Legendary movie maker Roger Corman dead at 98

Roger Corman, who made B-movies cool again by producing 120 of the best, is dead at 98. The director and producer of brilliant movies from Death Race 2000 to the Vincent Price-starring Poe sequence, from The Little Shop of Horrors to A Bucket of Blood, died Thursday at home with his family.

"His films were revolutionary and iconoclastic, and captured the spirit of an age. When asked how he would like to be remembered, he said, 'I was a filmmaker, just that,'" the family said in a statement.
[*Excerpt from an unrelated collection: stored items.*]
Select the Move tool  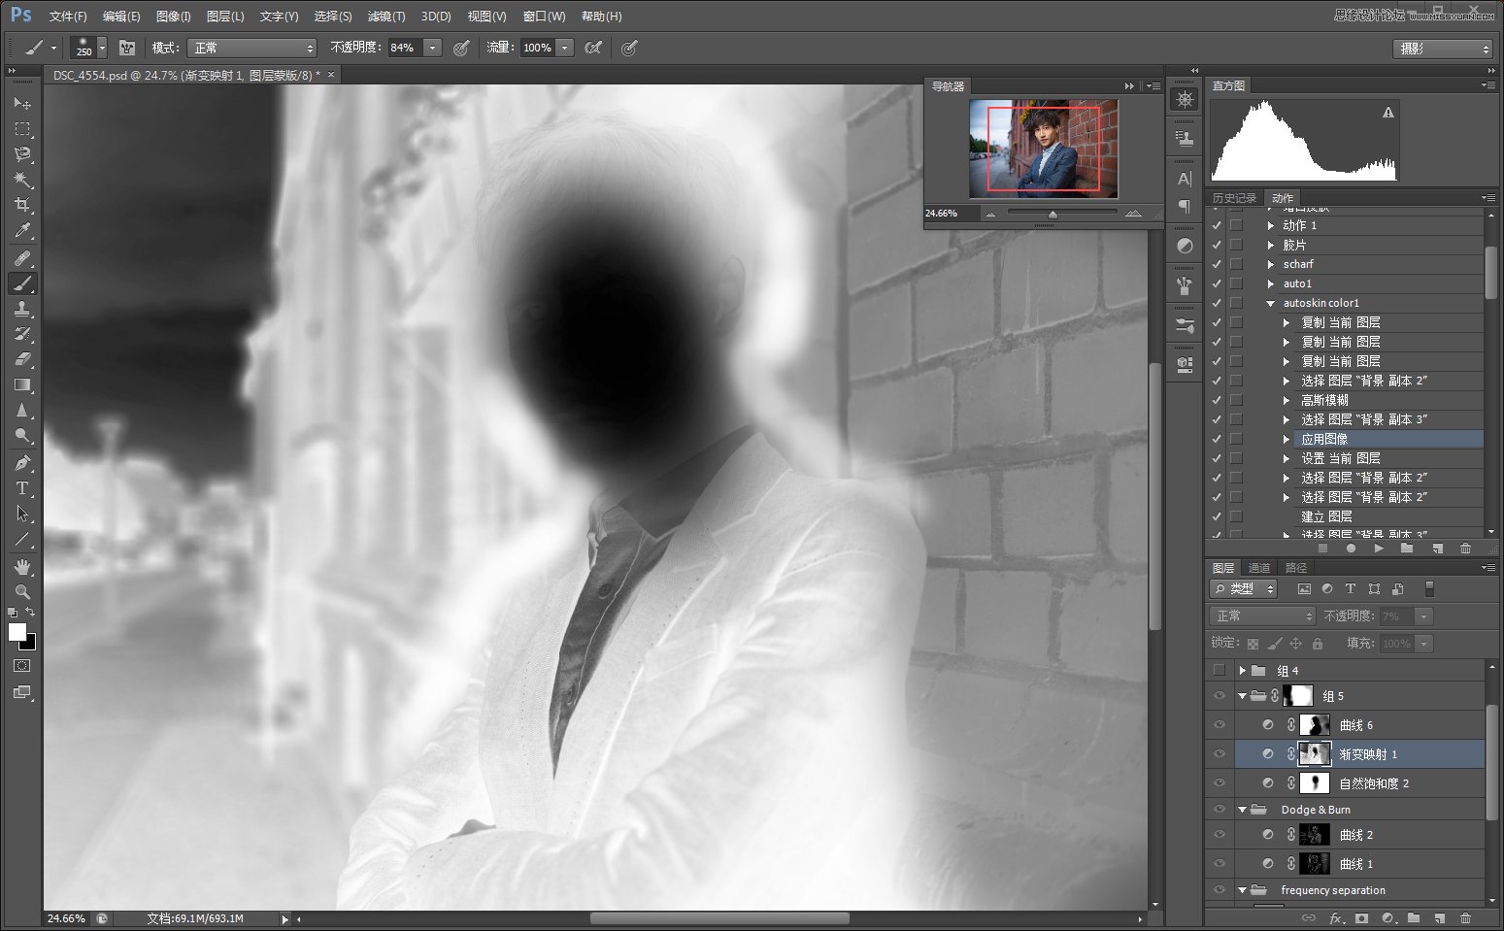[22, 103]
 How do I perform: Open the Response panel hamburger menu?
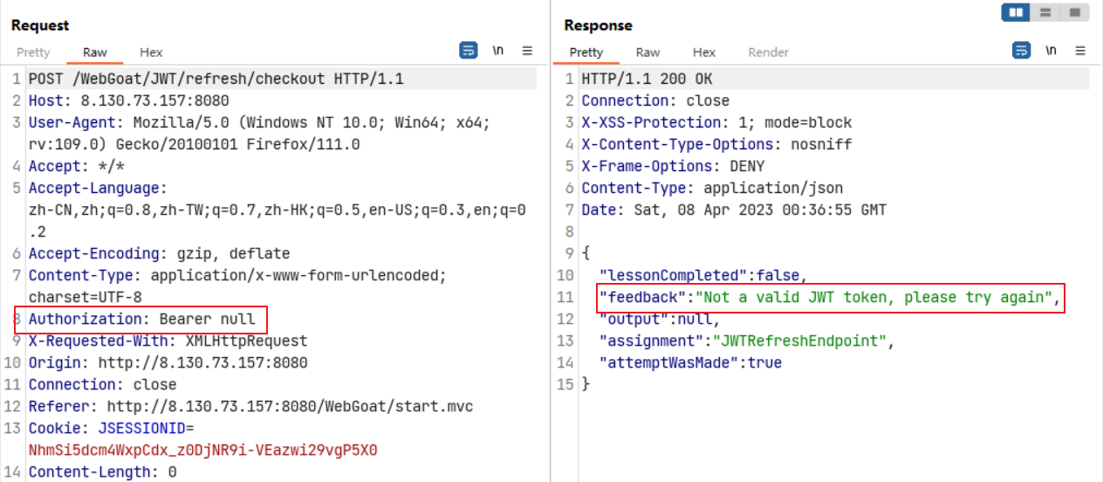[x=1080, y=51]
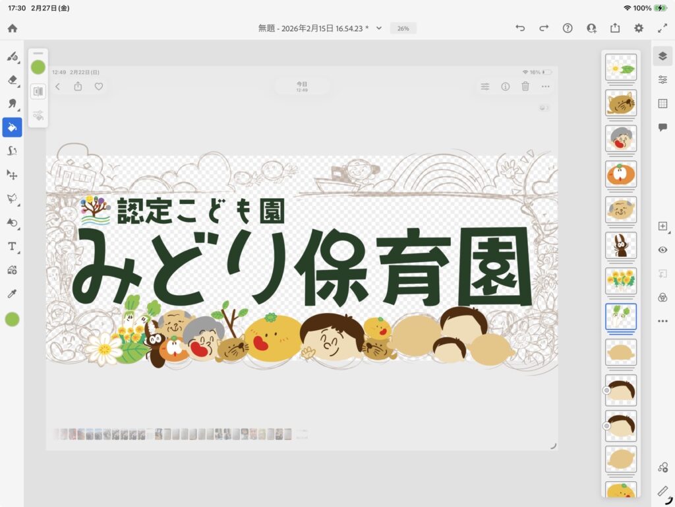Open the comments panel icon
Viewport: 675px width, 507px height.
click(662, 127)
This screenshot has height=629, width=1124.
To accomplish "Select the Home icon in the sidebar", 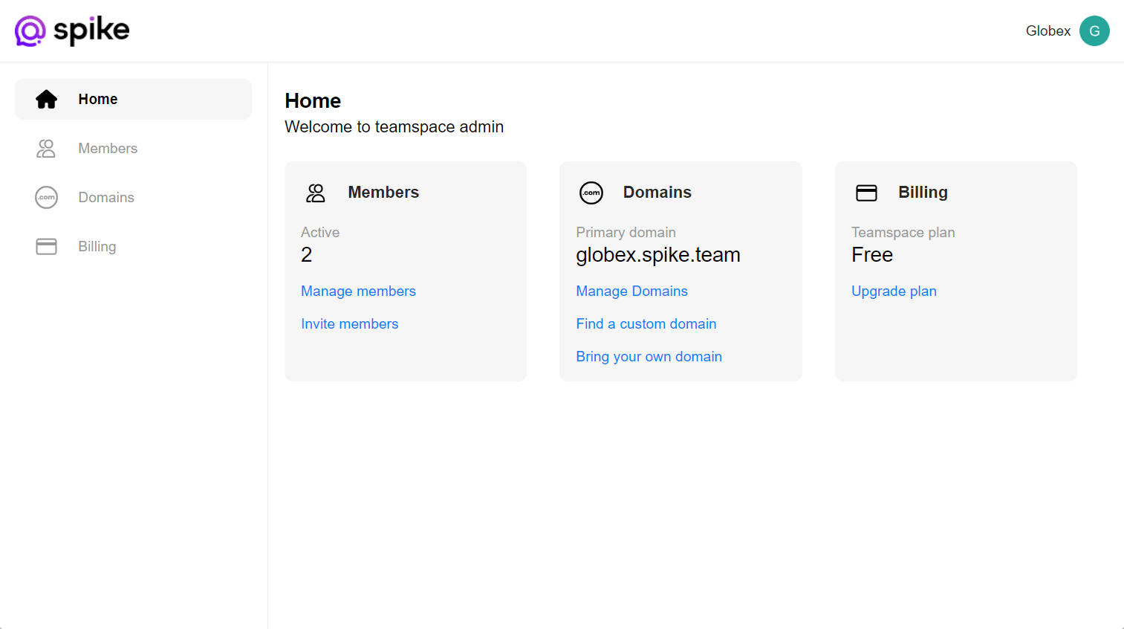I will click(47, 98).
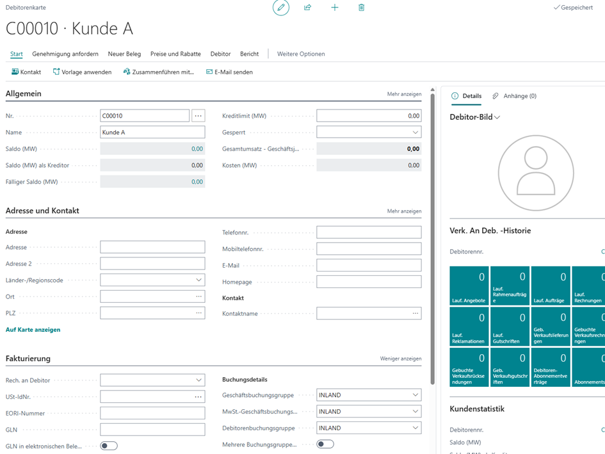
Task: Click E-Mail senden action
Action: tap(229, 72)
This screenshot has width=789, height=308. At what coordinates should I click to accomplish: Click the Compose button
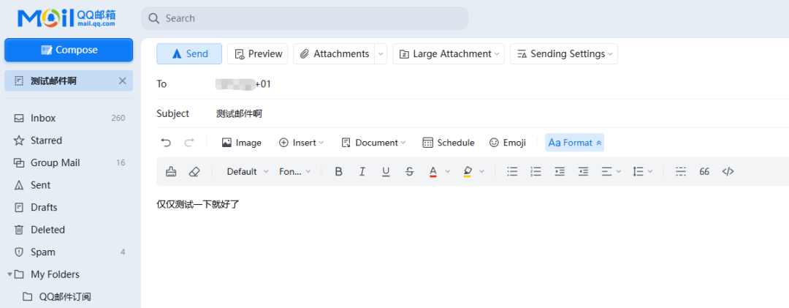coord(69,50)
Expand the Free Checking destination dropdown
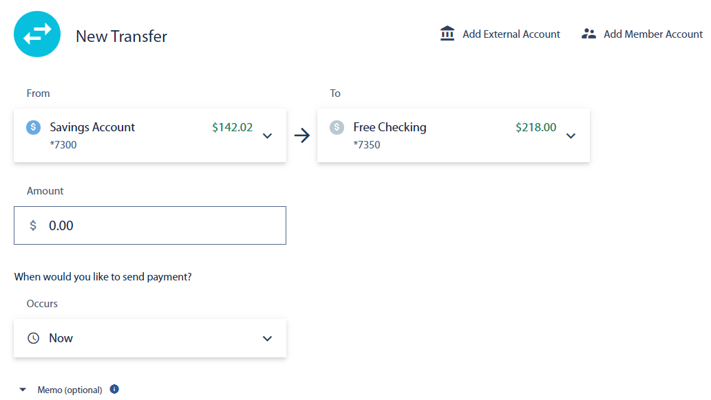 (x=571, y=135)
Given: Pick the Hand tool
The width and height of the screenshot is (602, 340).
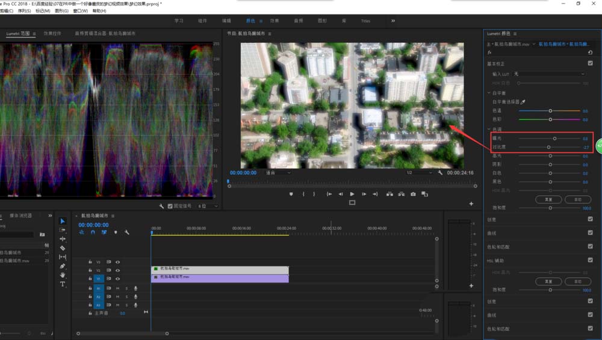Looking at the screenshot, I should click(x=63, y=275).
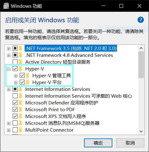Expand the Hyper-V 管理工具 subtree

tap(16, 76)
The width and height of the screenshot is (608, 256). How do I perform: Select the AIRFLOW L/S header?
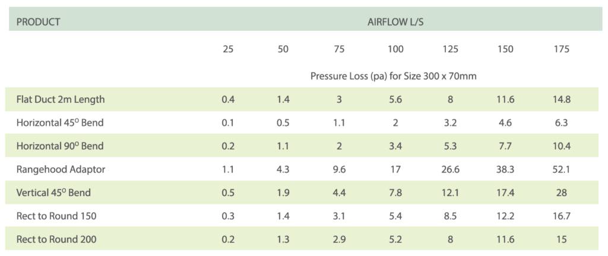coord(395,22)
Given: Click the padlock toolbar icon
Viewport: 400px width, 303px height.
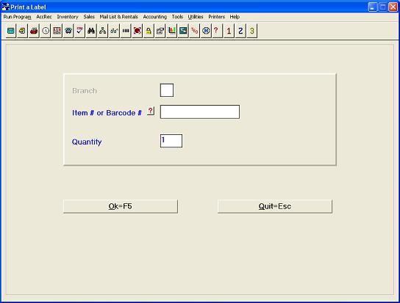Looking at the screenshot, I should (x=149, y=31).
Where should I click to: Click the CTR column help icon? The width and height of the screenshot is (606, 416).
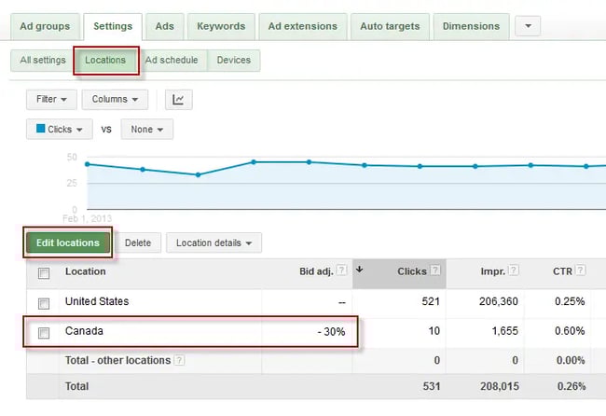tap(580, 271)
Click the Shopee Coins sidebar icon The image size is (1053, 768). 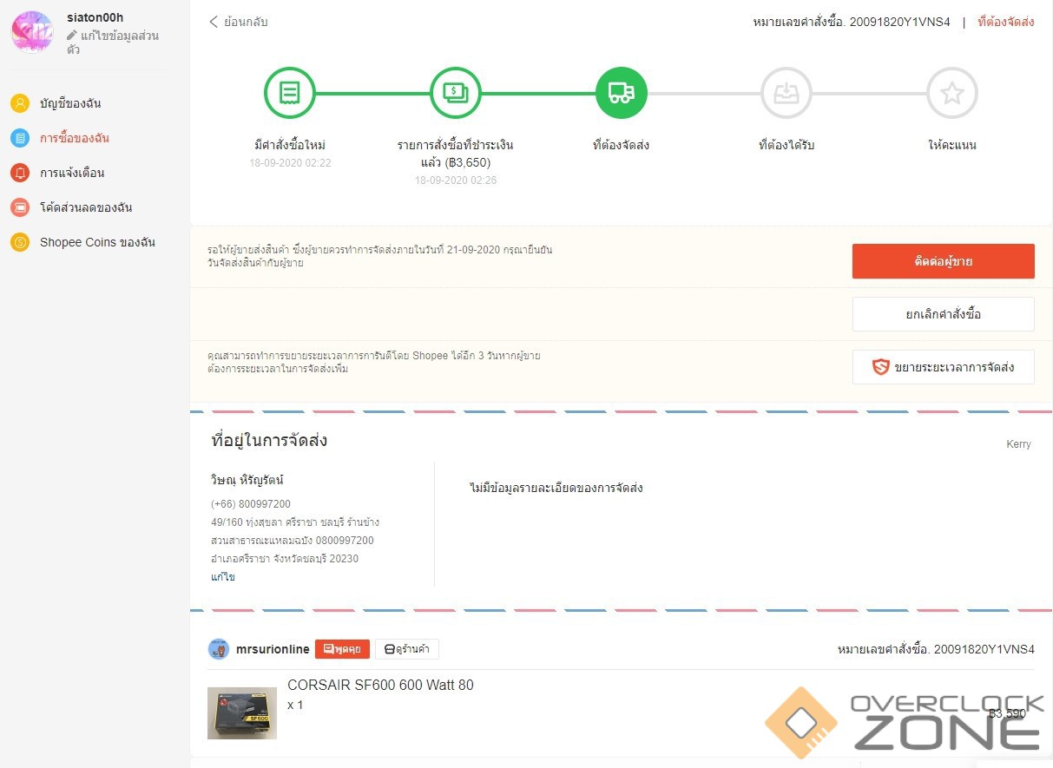pos(20,242)
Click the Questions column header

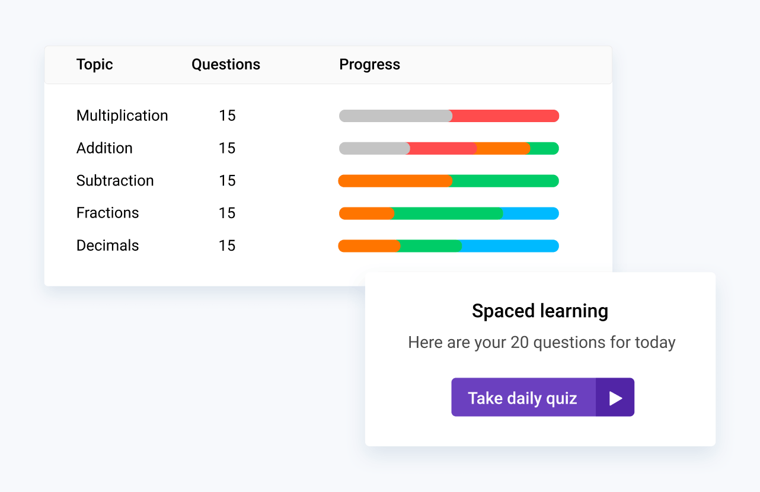coord(226,64)
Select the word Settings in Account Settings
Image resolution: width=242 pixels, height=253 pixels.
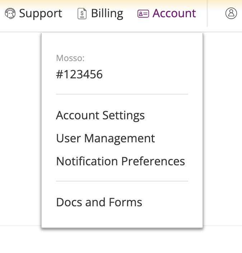point(124,115)
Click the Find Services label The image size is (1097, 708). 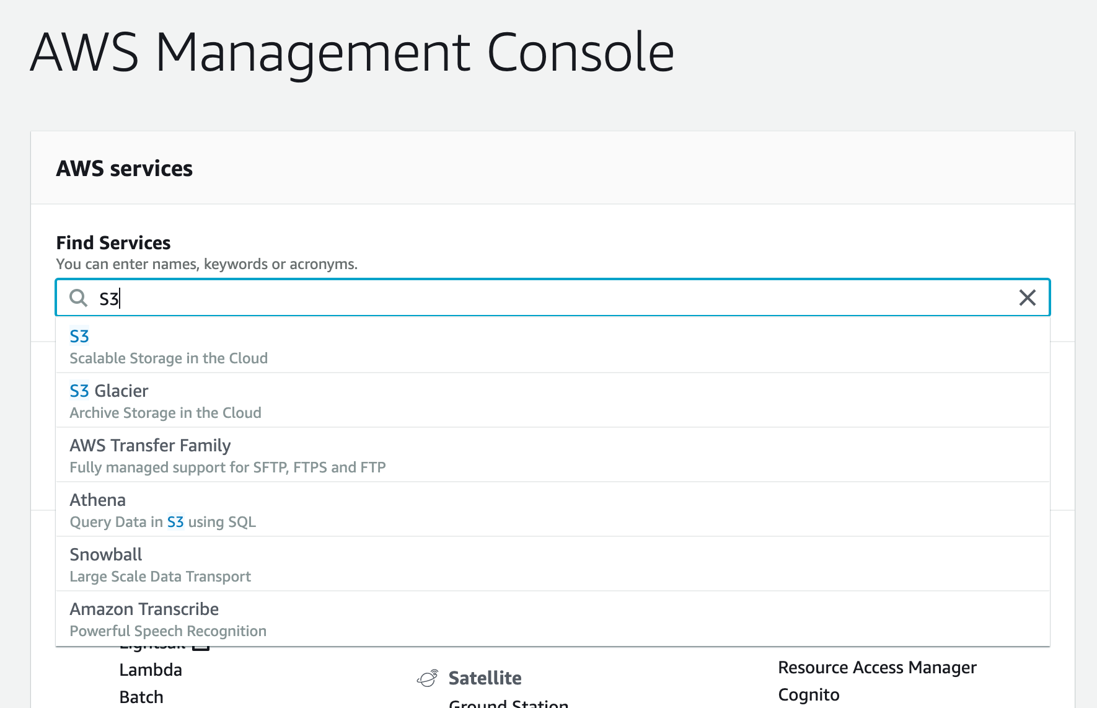[113, 243]
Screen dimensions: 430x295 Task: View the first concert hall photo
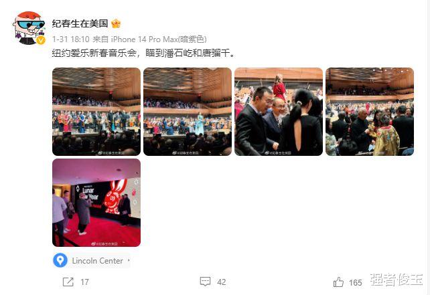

Corman's empire, which existed in several incarnations, including New World Pictures, and Concorde/New Horizons, was as active as any major studio and, he boasted, always profitable. He specialized in fast-paced, low-budget genre movies — horror, action, science fiction, even some family fare — and his company became a work-in-training ground for a wide variety of major talents, from actors like Nicholson ("Little Shop of Horrors") and De Niro ("Boxcar Bertha") to directors like Francis Ford Coppola ("Dementia 13") and Scorsese ("Boxcar Bertha").

When Corman was awarded an Oscar at the AMPAS' first Governors Awards ceremony in November 2009, Ron Howard saluted him for hiring women in key exec and creative jobs, as well as for giving them big roles, and Walter Moseley was quoted as saying Corman offered "one of the few open doors," looking beyond age, race and gender.

The first one I saw wasn't one of his best (and he was producing, not shooting) but stuck with me all the same.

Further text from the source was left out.